§ **YOUR TASK**:
Using the material below, print a verbatim copy of every line from the one containing "750x430 pixels. How" through the one containing "You are a GUI", inclusive, and omit the pictures.

§ **AVAILABLE RECORDS**:
=== Section Start ===

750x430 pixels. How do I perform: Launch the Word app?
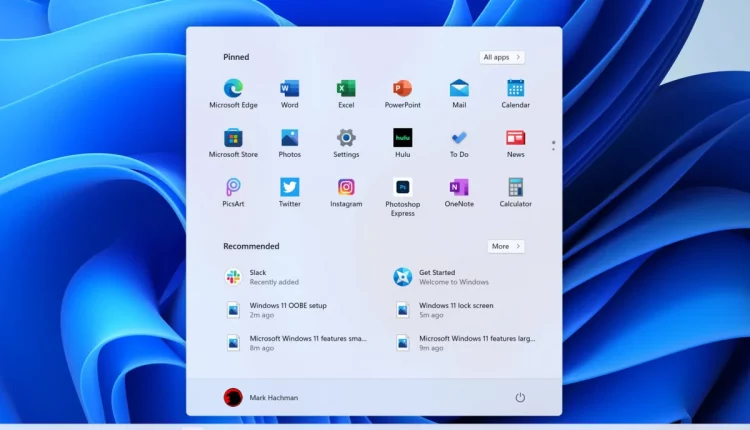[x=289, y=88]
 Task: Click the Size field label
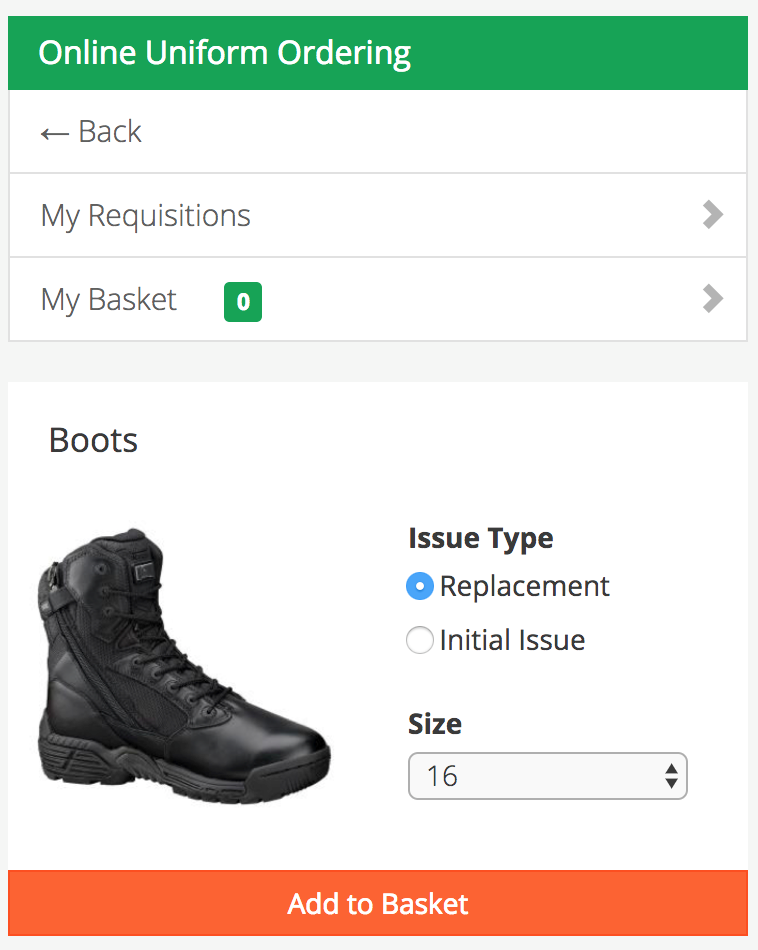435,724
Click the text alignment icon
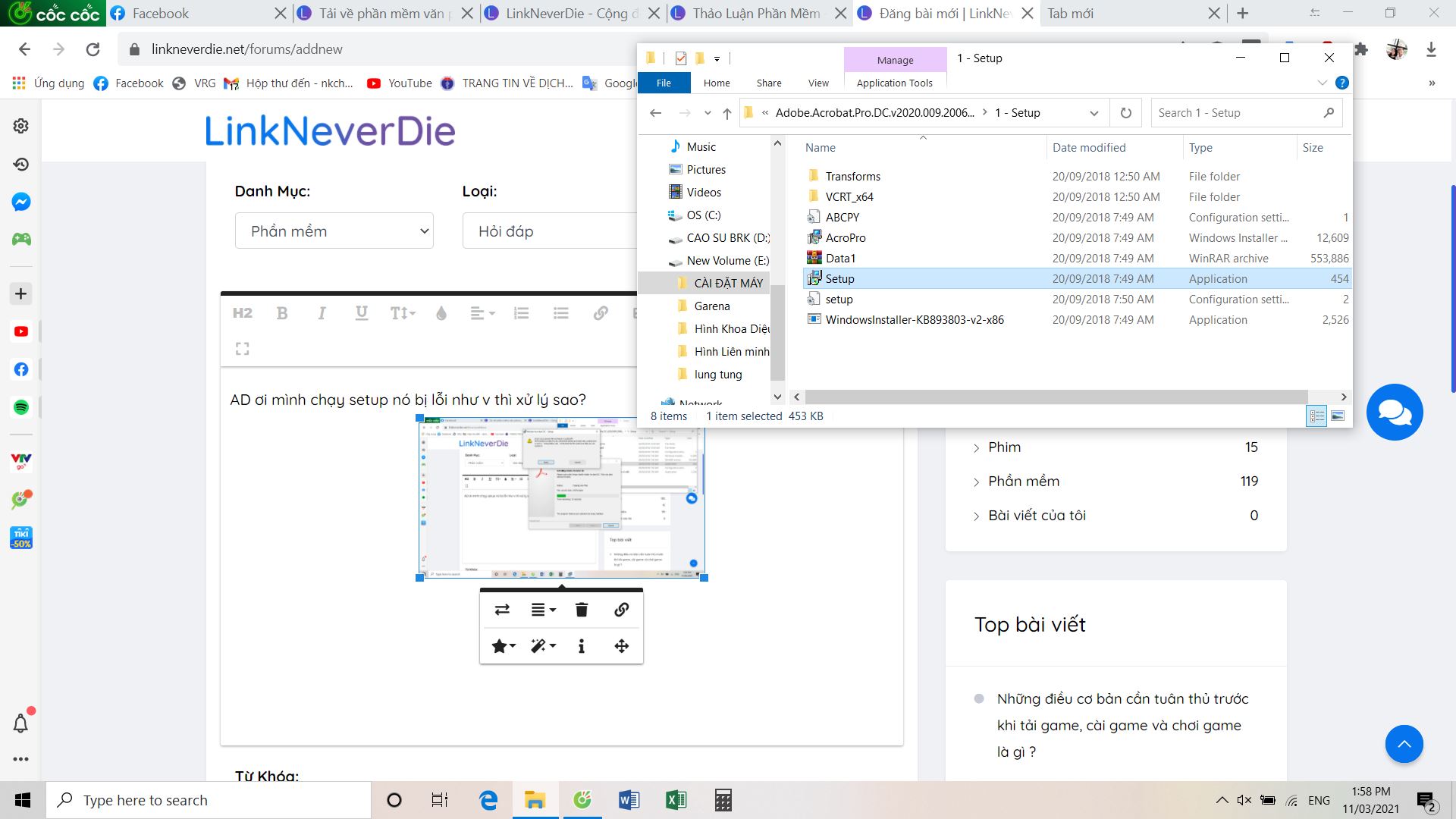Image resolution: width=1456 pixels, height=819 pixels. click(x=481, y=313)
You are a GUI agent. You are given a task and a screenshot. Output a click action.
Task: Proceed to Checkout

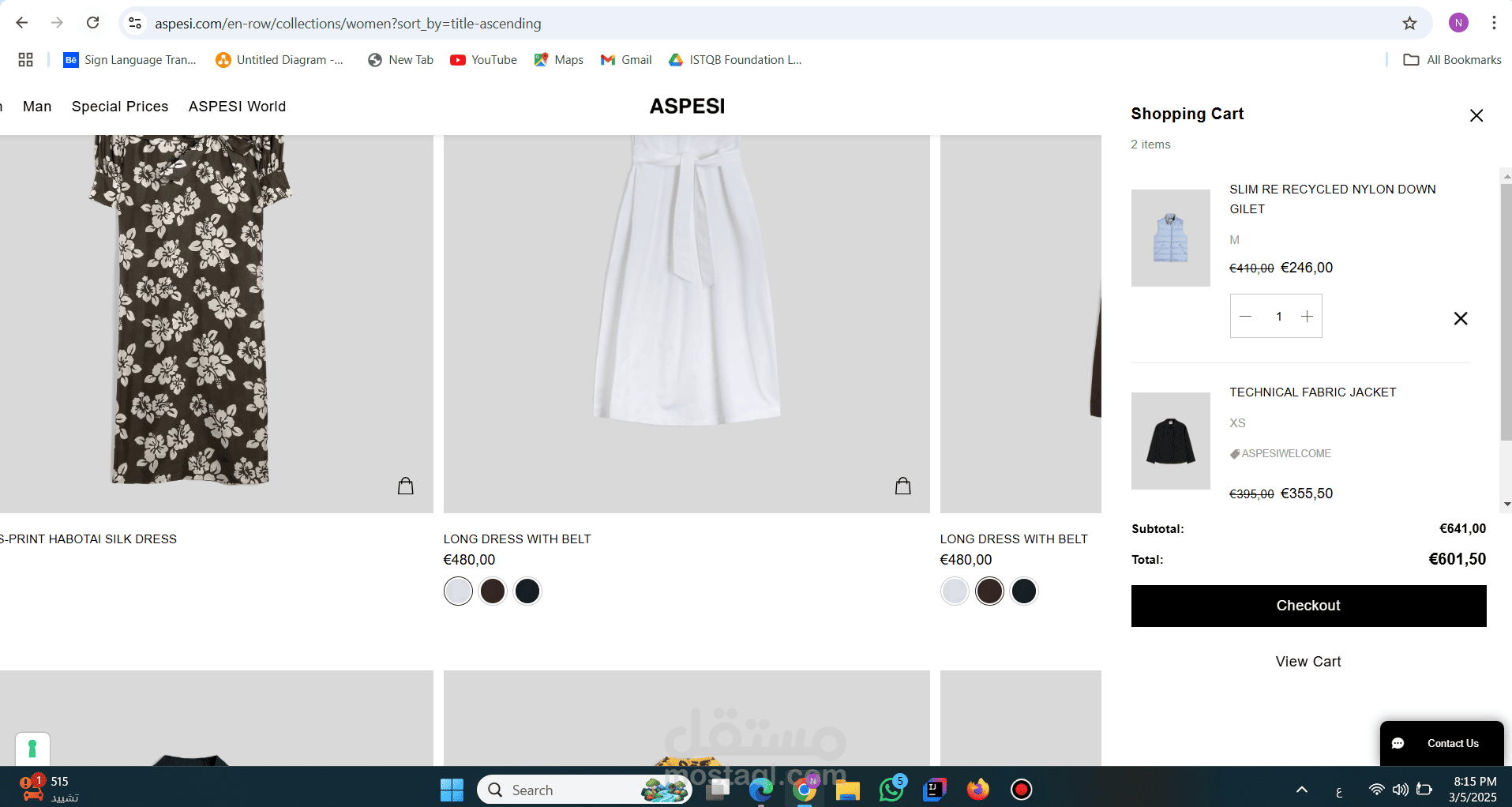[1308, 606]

=== Section End ===
=== Section Start ===

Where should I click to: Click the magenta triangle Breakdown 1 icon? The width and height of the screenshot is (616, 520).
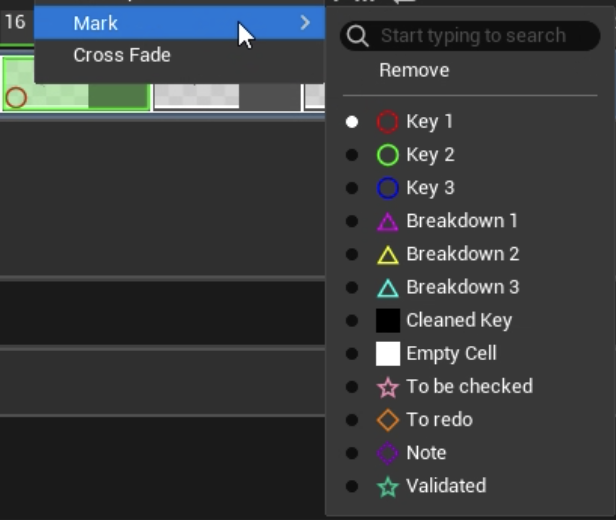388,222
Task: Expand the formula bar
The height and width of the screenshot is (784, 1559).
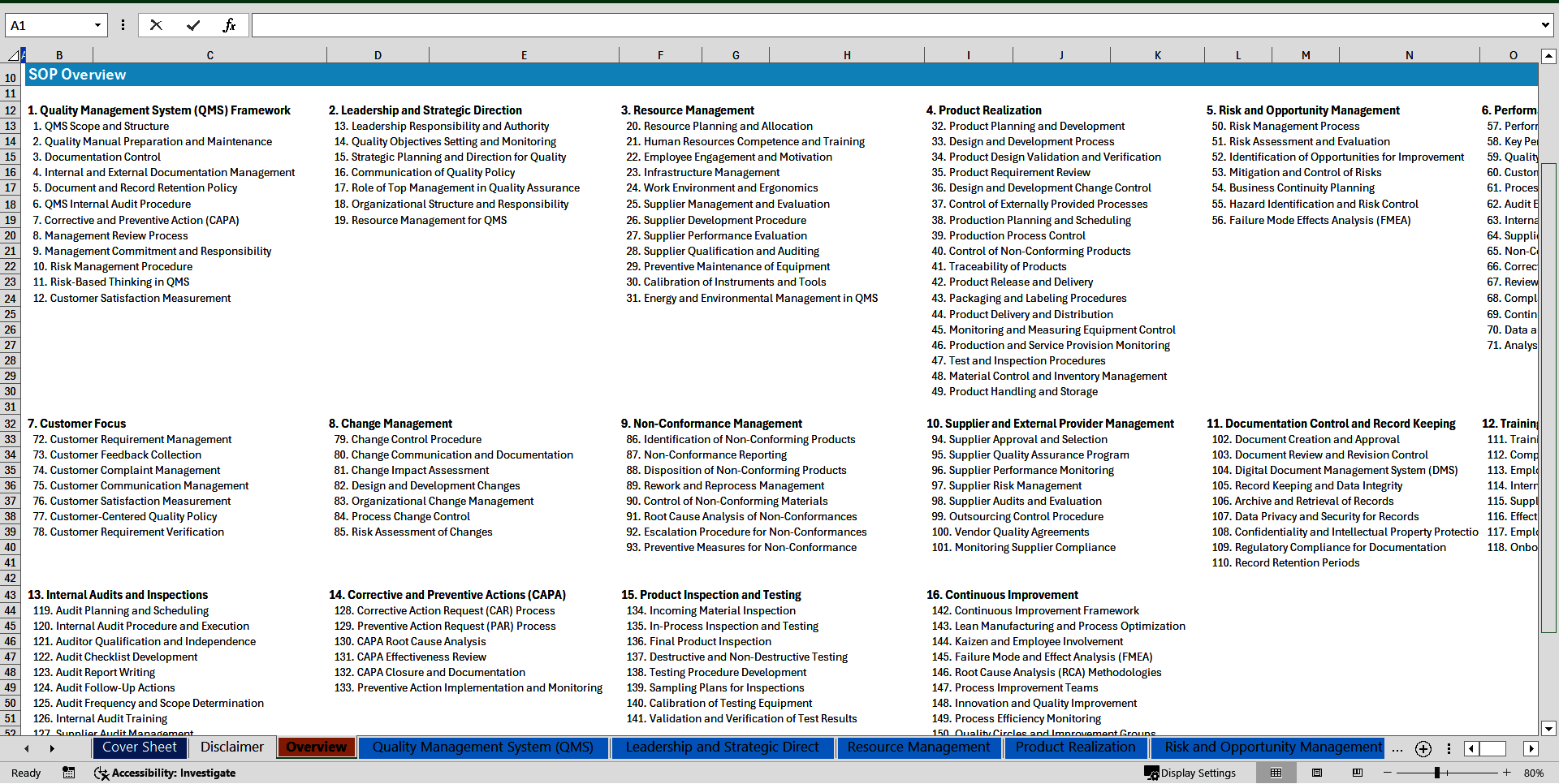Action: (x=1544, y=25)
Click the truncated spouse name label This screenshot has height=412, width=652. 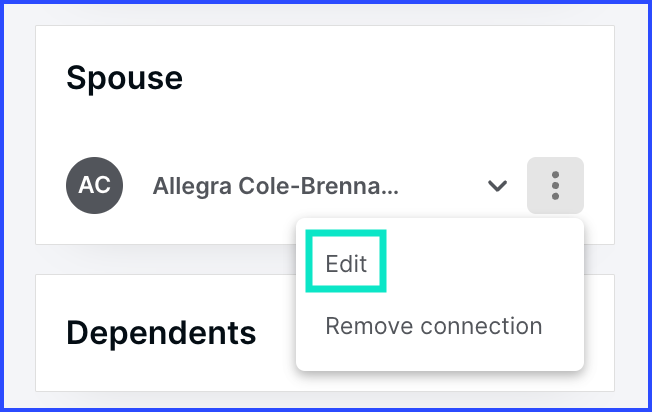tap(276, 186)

=== Section End ===

§ **TASK ANSWER**:
750x430 pixels. How do I perform: Launch the Word app?
[x=289, y=88]
 Task: Click the Size field label
435,724
Click the text alignment icon
Image resolution: width=1456 pixels, height=819 pixels. click(x=481, y=313)
You are a GUI agent. You are given a task and a screenshot. Output a click action.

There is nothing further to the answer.